I happened to read this case today as I was doing a bit of out-of-class research on personal jurisdiction for my Civil Procedure class. I have to admit that I think internet litigation is very interesting. Shisler v. Sanford Sports Cars is a very odd case that seems to go against common sense while trying to determine whether or not California has jurisdiction over a car-salesman in Florida. (Shisler v. Sanfer Sports Cars, Inc., H02979, Santa Clara County Super. Ct. No. CV041750):
Plaintiff Bryan Shisler is a California resident. Defendant Sanfer Sports Cars, Inc., is a Florida corporation that maintains its principal place of business in Miami, Florida. Plaintiff sued defendant in California on causes of action arising out of the purchase of a used car that plaintiff saw advertised on defendant’s Web site. The trial court granted defendant’s motion to quash service of summons for lack of personal jurisdiction. We shall affirm.
The reason this case doesn't make any sense revolves around the fact that the precedent it relies on, Pavlovich, doesn't really have anything to do with Shisler. (Pavlovich v.Superior Court (2002) 29 Cal.4th 262.)
Here is some of the language quoted in Shisler from Pavlovich:
If a defendant’s contacts with the forum state are not substantial, continuous, and systematic, the defendant may be subject to specific jurisdiction. “A court may exercise specific jurisdiction over a nonresident defendant only if: (1) ‘the defendant has purposefully availed himself or herself of forum benefits’ [citation]; (2) ‘the “controversy is related to or ‘arises out of’ [the] defendant’s contacts with the forum” ’ [citations]; and (3) ‘ “the assertion of personal jurisdiction would comport with ‘fair play and substantial justice.’ (Pavlovich, supra, 29 Cal.4th at p. 269.)
However, in California, the question as to whether the contacts are "sufficiently substantial, continuous, and systematic" only comes into play when the cause of action is not connected with the "defendant’s business relationship to the forum."
In this case the cause of action is obviously connected with the defendant's business relationship:
When the car arrived in California it was not as plaintiff had expected it to be. Plaintiff communicated with defendant seeking to remedy the problem. When those negotiations failed plaintiff filed this lawsuit. Plaintiff’s complaint alleges violation of the California Consumer Legal Remedies Act (Civ. Code, § 1770 et seq.), violation of the Florida Deceptive Trade Practices Act (Fl. Stat., § 501.201 et seq.), and common law fraud and misrepresentation causes of action.
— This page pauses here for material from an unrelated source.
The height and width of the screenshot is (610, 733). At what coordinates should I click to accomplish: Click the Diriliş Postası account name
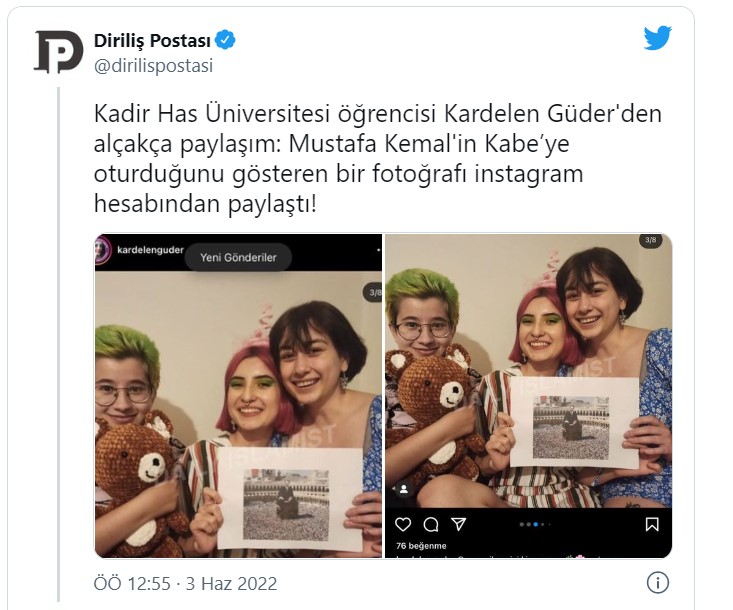pyautogui.click(x=152, y=41)
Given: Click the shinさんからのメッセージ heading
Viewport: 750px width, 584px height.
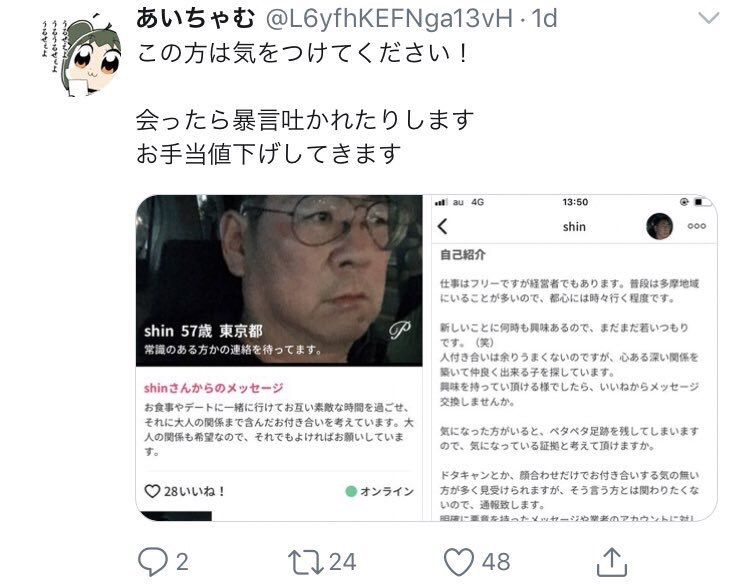Looking at the screenshot, I should [x=214, y=388].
The court then goes on to explain how the web site at issue didn't target California residents and so on, but never discusses the fact that a car was purchased by a California resident and actually delivered to him. In fact, the whole rest of the opinion fails to even discuss the facts found in the case. This case is not about sending files over the internet, it is about a contract for the purchase of a car which was delivered to California. (The court notes that there were at least 10 sales of vehicles from this salesman to California using the web site.)
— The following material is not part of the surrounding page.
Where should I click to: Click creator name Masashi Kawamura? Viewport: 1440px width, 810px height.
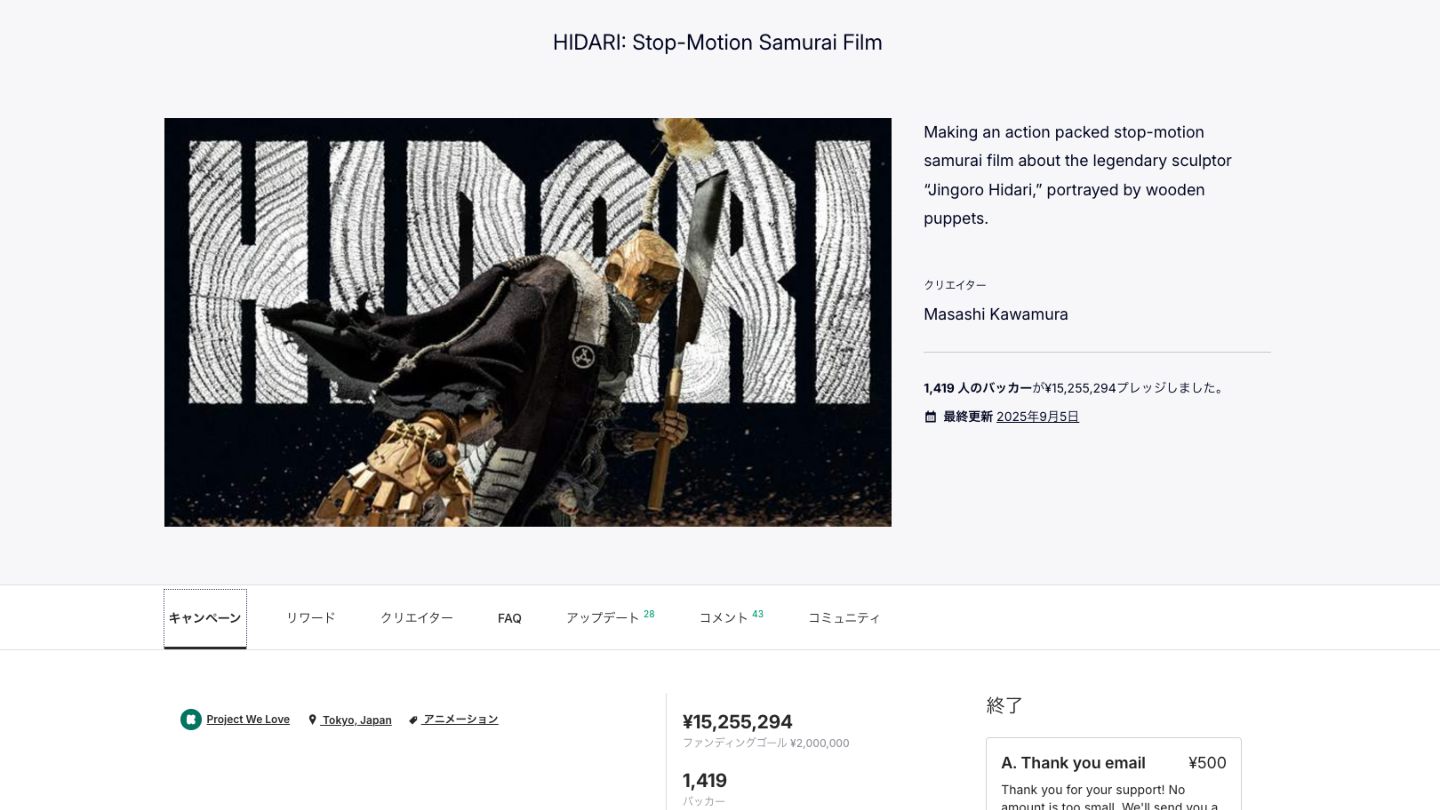click(x=996, y=314)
This is the language used to decide the case:
In evaluating Internet activity for jurisdictional purposes Pavlovich adopted the
sliding scale test: “ ‘At one end of the spectrum are situations where a defendant clearly
does business over the Internet. If the defendant enters into contracts with residents of a
foreign jurisdiction that involve the knowing and repeated transmission of computer files
over the Internet, personal jurisdiction is proper. [Citation.] At the opposite end are
situations where a defendant has simply posted information on an Internet Web site
which is accessible to users in foreign jurisdictions. A passive Web site that does little
more than make information available to those who are interested in it is not grounds for
the exercise [of] personal jurisdiction. [Citation.] The middle ground is occupied by
interactive Web sites where a user can exchange information with the host computer. In
these cases, the exercise of jurisdiction is determined by examining the level of
interactivity and commercial nature of the exchange of information that occurs on the
Web site.’ ” (Pavlovich, supra, 29 Cal.4th at p. 274, quoting Zippo Mfg. Co. v. Zippo Dot
Com, Inc. (W.D.Pa. 1997) 952 F.Supp. 1119, 1124.)
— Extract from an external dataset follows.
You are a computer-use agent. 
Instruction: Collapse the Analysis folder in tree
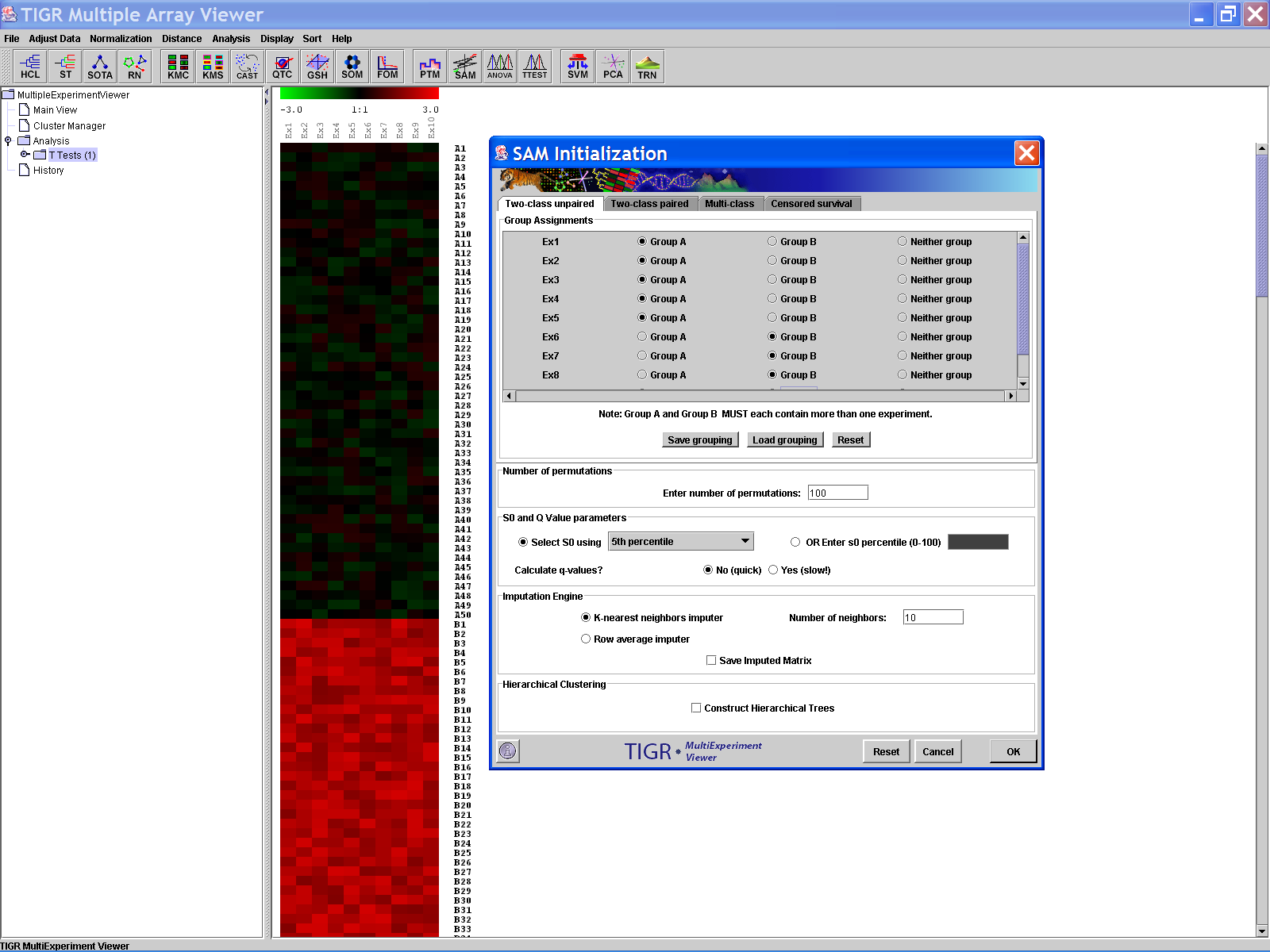tap(8, 140)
In this case, defendant’s Web site merely advertised its vehicles and (presumably)
included a credit application.
I could understand the opinion if the plaintiff were trying to serve the defendant on an issue not relevant to their transaction, (say a libel claim), but this case is a cut-and-dry example of a situation in which personal jurisdiction should have been found.
I expect we will see this case at the California Supreme Court in the near future.